Which is to say, it was time again for the Olympia Comics Festival.
And this year, by God, I was going to be ready.
Last year, we’d just gone for fun, and to scout it as a possible field trip for the cartooning class. This year we were not only tabling at the show but I’d even agreed to be on a panel. We were bringing not just the Cartooning class, in fact, but also I’d opened it up to the Young Authors kids since Kelsey Smith of the Olympia Timberland Library had made it a point to get those books into her ‘zine collection as well.
What’s more, I’d fought and bit and kicked and burned numerous bridges in order to get the use of the YMCA van, including retaking the driver’s test as well as three additional first-aid classes. I was probably the most thoroughly trained driver in the history of the program. Even at that, I’d thought they were still going to find a way to hold it up, but by heaven, the certification came through on the Thursday before we were supposed to go. I thought then we had it locked up.
Unfortunately, history has shown that no matter how thoroughly Julie and I prepare for one of these student outings, something will still manage to go completely wrong. It’s some sort of special sub-section of Murphy’s Law.
In this case, it turned out, the usual permission slip was no good — because it involved a trip in the minibus, we had to use the special long-form permission slip, the same form they use for three months at summer camp and so on. It was explained to me that if our mini-bus was hit by a semi or something and paramedics dragged kids’ bodies from the flaming wreckage, it was important that we have the long-form slips with all the medical information to hand.
When I told Katrina, my TA, about this, she objected, “But if it’s flaming wreckage and the slips are on paper…”

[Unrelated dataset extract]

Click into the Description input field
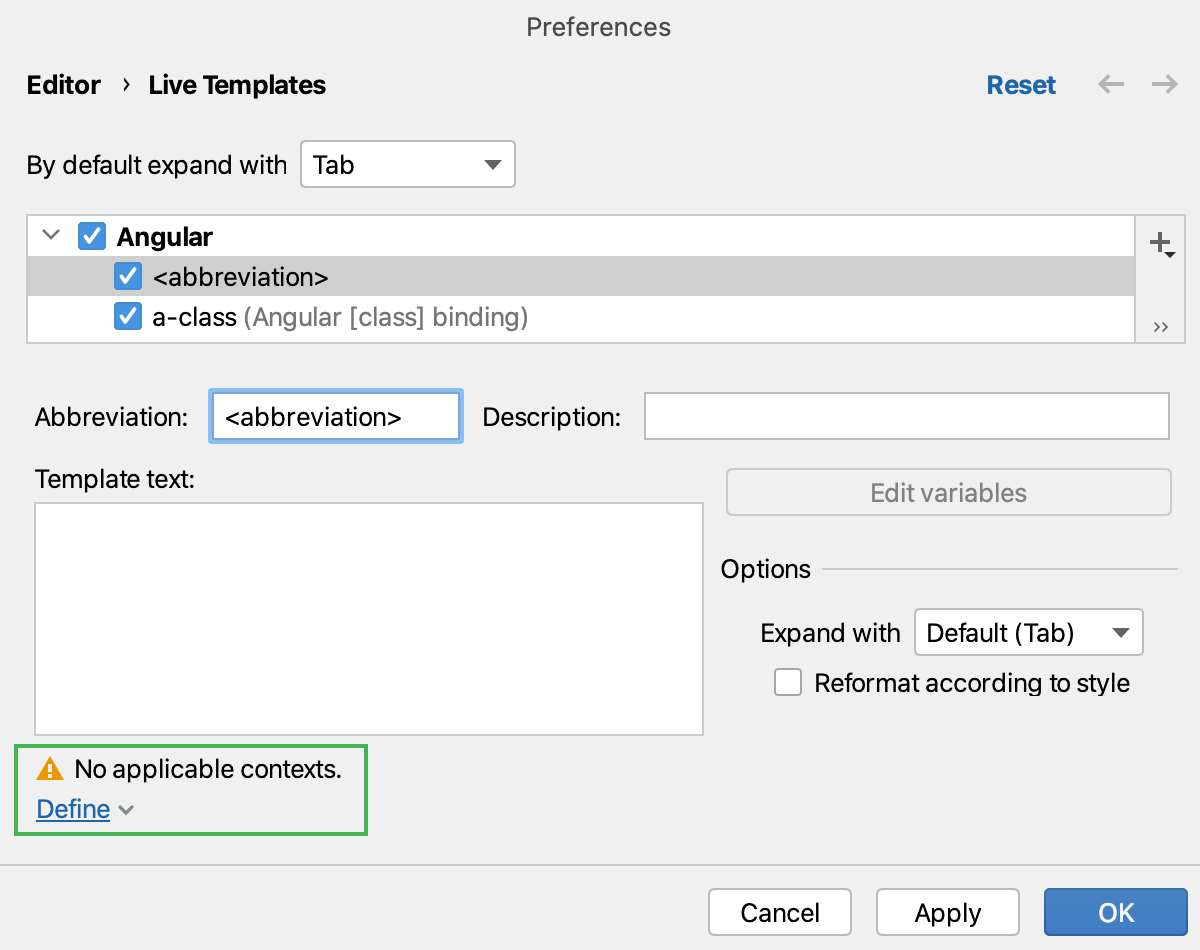The image size is (1200, 950). (x=906, y=417)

I shushed her and we sent out the new slips anyway. Kids groused about having to do it twice, but I explained that it was an office thing and we had to have it or no trip, and it got done. I figured that was our snafu for this time and Murphy was appeased.
And then we got sick.
Julie, myself, and Katrina all got flattened by one of the worst viral cold/flu bugs I think I’ve had in my adult life. In my case, it flared up into full-on bronchitis, largely due to the fact that I couldn’t get ahead of any of my jobs enough to take real time off to get well.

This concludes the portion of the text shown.